Listado proporcionado:
▬▬▬▬▬▬

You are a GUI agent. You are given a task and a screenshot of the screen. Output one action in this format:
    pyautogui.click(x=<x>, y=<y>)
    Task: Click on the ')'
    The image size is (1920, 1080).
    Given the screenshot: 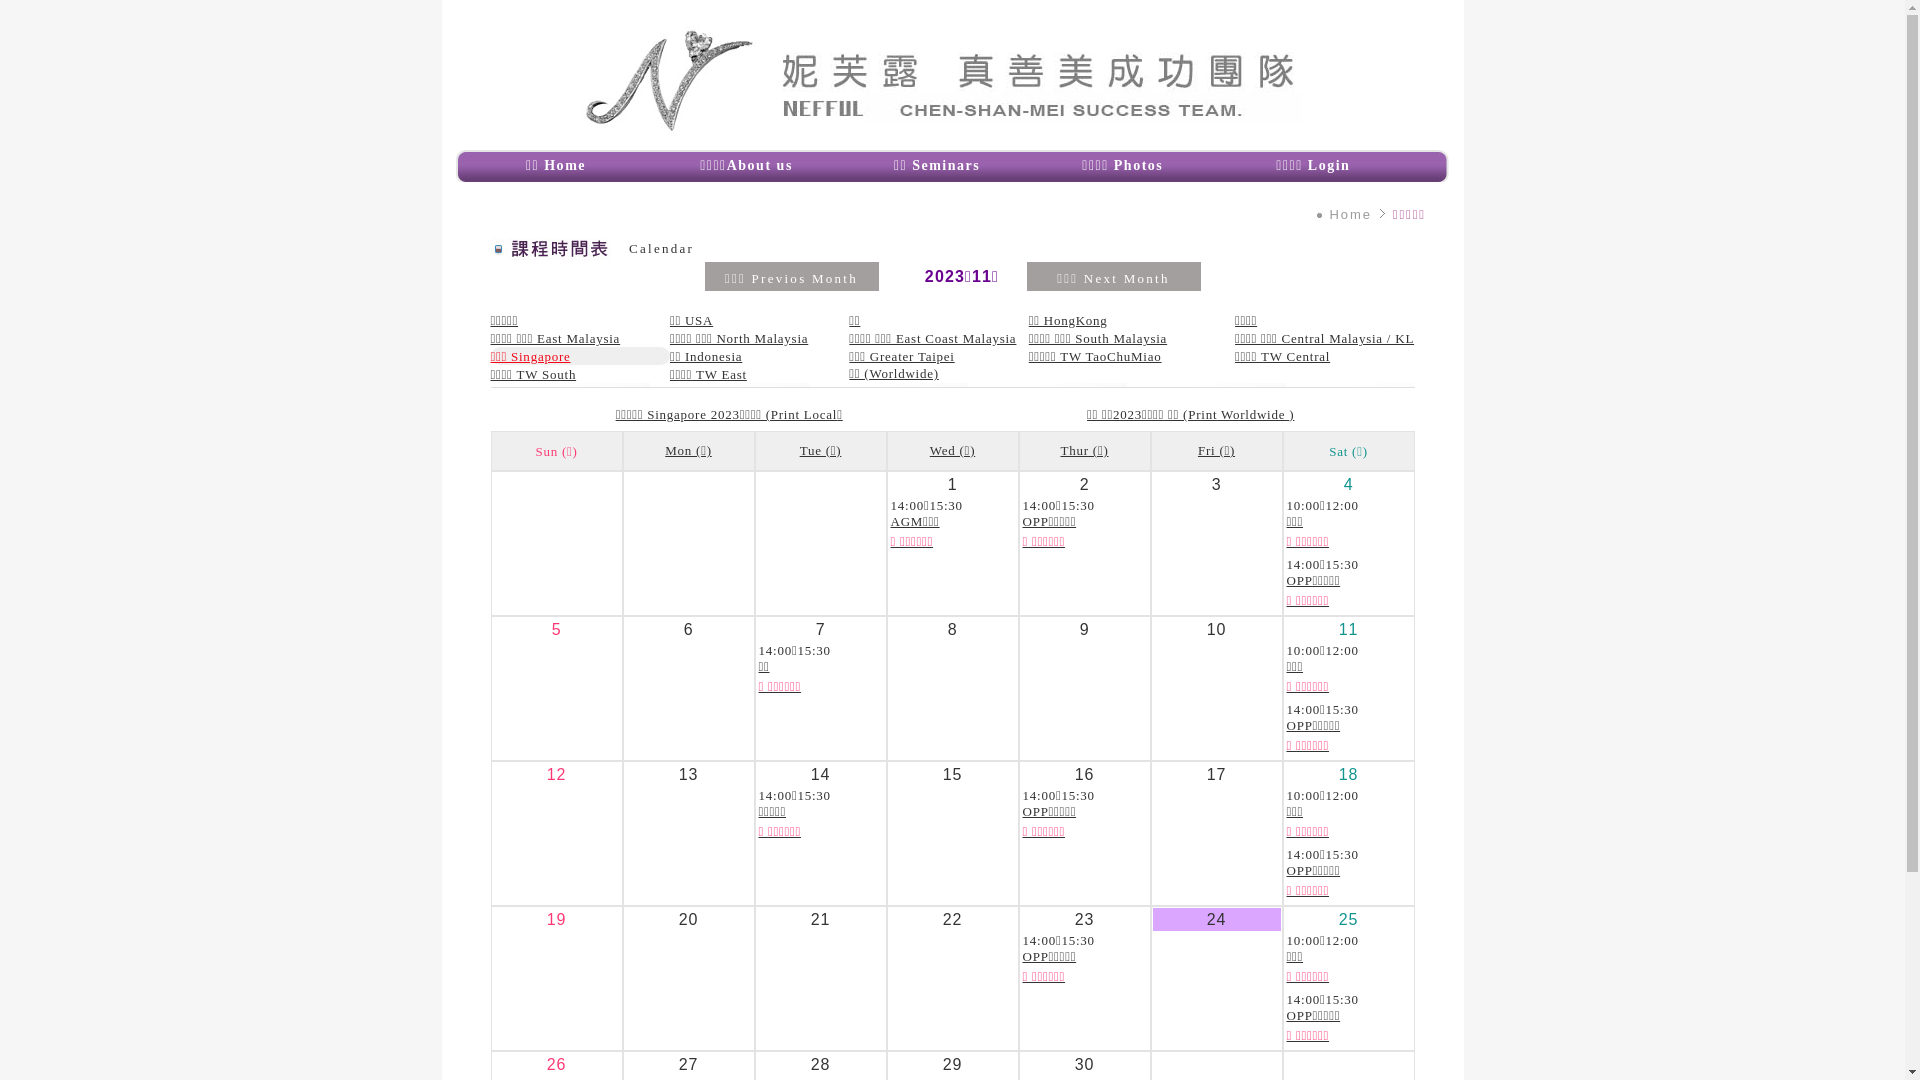 What is the action you would take?
    pyautogui.click(x=1291, y=413)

▬▬▬▬▬▬

Tu objetivo:
Devuelve como lista JSON de cadenas, una por línea y sin las líneas en blanco, el tramo del listado que va desde su comienzo hasta la línea que contiene "The image size is (1920, 1080).", ambos extremos incluidos.

Respuesta:
[
  "You are a GUI agent. You are given a task and a screenshot of the screen. Output one action in this format:",
  "    pyautogui.click(x=<x>, y=<y>)",
  "    Task: Click on the ')'",
  "    The image size is (1920, 1080)."
]